# RAG Implementation

## Repository Setup and Dependency Installation

### Subtask:
Set up the repository and ensure all Python dependencies are installed from `requirements.txt`.


In [None]:
import os

repo_path = '/content/mcp-local-llm'

if not os.path.exists(repo_path):
    print(f"Cloning repository into {repo_path}...")
    !git clone https://github.com/GoogleCloudPlatform/mcp-local-llm.git {repo_path}
    print("Repository cloned successfully.")
almost_original_cwd = os.getcwd()

print(f"Repository path set to: {repo_path}")

In [None]:
print("Installing tesseract-ocr and language pack...")
!apt-get update
!apt-get install -y tesseract-ocr tesseract-ocr-eng
print("tesseract-ocr installed successfully.")

In [None]:
import os

os.chdir(repo_path)
print(f"Changed current working directory to: {os.getcwd()}")

In [None]:
requirements_path = 'requirements.txt'

libraries_to_add = ['PyPDF2', 'Pillow', 'pytesseract', 'reportlab']

existing_requirements = []
if os.path.exists(requirements_path):
    with open(requirements_path, 'r') as f:
        existing_requirements = [line.strip() for line in f if line.strip()]

new_libraries_to_write = []
for lib in libraries_to_add:
    if lib not in existing_requirements:
        new_libraries_to_write.append(lib)

if new_libraries_to_write:
    with open(requirements_path, 'a') as f:
        for lib in new_libraries_to_write:
            f.write(f"{lib}\n")
    print(f"Appended new libraries to {requirements_path}: {', '.join(new_libraries_to_write)}")
else:
    print(f"All specified libraries are already in {requirements_path}.")

In [None]:
print("Installing Python dependencies from requirements.txt...")
!pip install -r requirements.txt
print("Python dependencies installed successfully.")

## Process Documents in data/raw and Build Artifacts

Perform core data processing by running `doc_parser.py` to extract text from various document types, `ingest.py` to chunk the processed documents and update metadata, and `embed.py` to generate embeddings and build a FAISS index.


In [None]:
print(f"Executing doc_parser.py to process documents in {data_raw_path}...")
!python "{doc_parser_script_path}" "{data_raw_path}"
print("doc_parser.py execution complete.")

In [None]:
print(f"Executing ingest.py to chunk documents and update metadata in {output_metadata_path}...")
!python "{chunk_data_script}" --chunk_size {chunk_size} --chunk_overlap {chunk_overlap} --output_metadata_path "{output_metadata_path}" --data_raw_path "{data_raw_path}"
print("ingest.py execution complete.")

In [None]:
print(f"Executing embed.py to generate embeddings and build FAISS index in {faiss_index_path}...")
!python "{embed_data_script}" --model_name "{model_name_for_embedding}" --output_metadata_path "{output_metadata_path}" --faiss_index_path "{faiss_index_path}" --data_raw_path "{data_raw_path}"
print("embed.py execution complete.")

## Initialize RAG System (using rag.py)

Import and set up the `answer` function from the `rag.py` script.
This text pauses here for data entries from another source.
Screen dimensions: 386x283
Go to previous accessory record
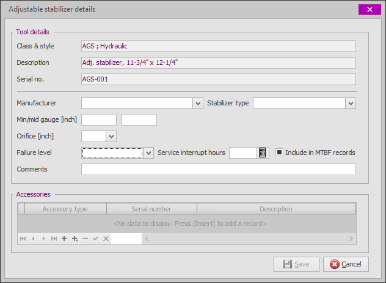(x=33, y=238)
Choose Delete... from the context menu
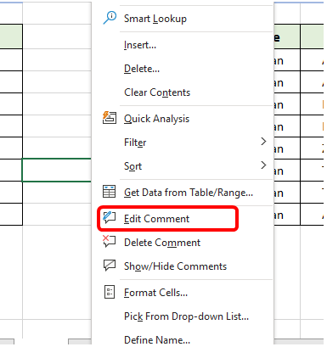This screenshot has height=347, width=327. [142, 69]
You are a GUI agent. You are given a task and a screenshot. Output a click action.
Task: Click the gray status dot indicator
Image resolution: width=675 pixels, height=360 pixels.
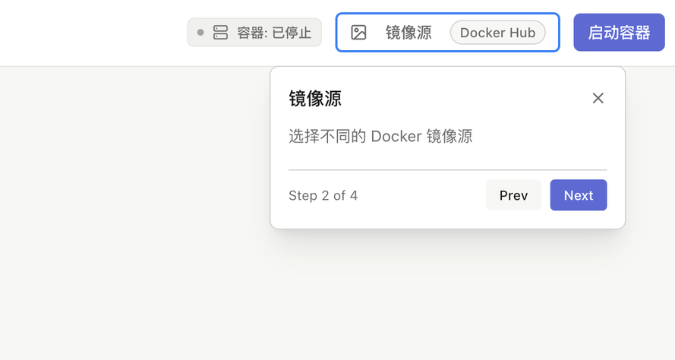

This configures the RAG system to use the specified LLM within `rag.py` for generating responses.


In [None]:
import sys
import os

# Add the scripts directory to the Python path
sys.path.insert(0, scripts_dir)

print(f"Added {scripts_dir} to sys.path: {scripts_dir in sys.path}")

# Import the answer function
from rag import answer

print("Imported 'answer' function from rag.py")

# Call the answer function once with a dummy query to initialize the RAG system and load the LLM
print("Initializing RAG system with a dummy query...")
dummy_response = answer(query="Who Made You")
print(dummy_response)
print("RAG system initialized.")

## Interactive RAG Query Session

Provide a code cell for an interactive RAG query loop. You can type questions and receive answers from the RAG system, demonstrating its ability to retrieve information from the diverse document types you've processed.


In [None]:
print("Starting interactive RAG query session. Type 'quit' to exit.")

while True:
    query = input("\nEnter your query (or type 'quit' to exit): ")
    if query.lower() == 'quit':
        print("Exiting R RAG query session.")
        break

    # Call the answer function with the user's query
    try:
        response = answer(query=query)
        print("\n--- RAG Response ---")
        print(response)
        print("--------------------")
    except Exception as e:
        print(f"An error occurred during RAG query: {e}")